▸ **Stated task**: Please continue the article about Noida Film City from the point where it stops, and leave the lines that follow it untouched.

▸ **Excerpted text**:

Noida Film City is a complex of studios and structures for filming located in Noida, India. It houses the Asian Academy of Film & Television and Marwah Films & Video Studios along with prominent news channels from India. It is located in Sector 16-A Noida, India. It was founded in 1988 by Sandeep Marwah, an Indian film producer, founder and chairperson of AAFT. It has been the location for many Bollywood and Indian films.

Features
It offers about 100 acres of complex (75 acres outdoor, 25 acres indoor), 16 studios, 350 Channels are being broadcast and about employing about  150,000 people.

Owing to its proximity to Doordarshan (the Prasar Bharati transmission headquarters in New Delhi) and a large number of private broadcasting and transmitting stations that have moved to the National Capital Region, the Film City has become a first choice for shooting television serials, news and other entertainment-cum-education programs.

The Film City is a gateway to Noida's twin brother, Greater Noida, which has developed as an ultra-modern industrial township, evincing interest from large globally established multinational corporations and other corporate houses promising international standards of living. Large-scale activity in all these studios, outdoor locales provided by the Film City, and the twin cities of Noida and Greater Noida have put it on the world map of filmmaking.

For the wide range of news, views, and current affairs programs being shot there, the Film City continues to attract a host of politicians, bureaucrats, and celebrities from practically every walk of life, making it one of the most sought-after centers of VIP visits. Foreign delegations and filmmakers from abroad are drawn to the Film City for their interest in studying its success story and for exploring the possibilities of collaborative joint ventures and culture exchange programs with the like-minded Indian media houses there.

It offers easy permitting that can be acquired within 48 hours, which is much faster than locations in Delhi and also has low rates and hence it has become a favorite of many film producers.

[Extracted data entries]
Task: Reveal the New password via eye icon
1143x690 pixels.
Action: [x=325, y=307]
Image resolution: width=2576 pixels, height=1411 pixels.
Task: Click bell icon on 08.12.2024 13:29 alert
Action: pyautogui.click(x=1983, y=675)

▸ **Solved exercise**:
Corporate offices
Corporate office of companies and television channels in the Film City include:
 News World India
 Indian School of Communicative Arts (ISCA- School of Media Studies) INOX TOWERS
 Jubilant Life Sciences Ltd. / Jubilant Industries Ltd.
 NTPC Limited (Training & Development Centre)
 HPCL-Mittal Energy Limited
 Bharat Heavy Electricals Limited (BHEL) (Training & Development Centre)
 Freescale Semiconductor India Pvt. Ltd.
 Network 18
 Indian Express (Express Towers)
 NDTV (upcoming)
 TV Today Network of India Today Group
 Agency One Media Private Limited (INOX TOWERS) (Coming up)
 Moving Pictures Ltd.
 Marwah Studios
 Eagle Films
 T-Series
 Bag Films
 BKP Media Ltd. / Azad Channel
 Pragya Channel
 Mahuaa News and Entertainment
 Times Now & ET Now (Times Center) of The Times Group
 Dish TV India Ltd.
 GAIL (India) Ltd Training Institute
 Zee Media Corporation Ltd.
 Mathews Network
 Dorling Kindersley Publishing
 Dainik Bhaskar Group

See also
 Film City
 Ramoji Film City
 Cinema of India
 Film and Television Institute of India
 State Institute of Film and Television
 Satyajit Ray Film and Television Institute

References

External links
 Marwah Studio (official website)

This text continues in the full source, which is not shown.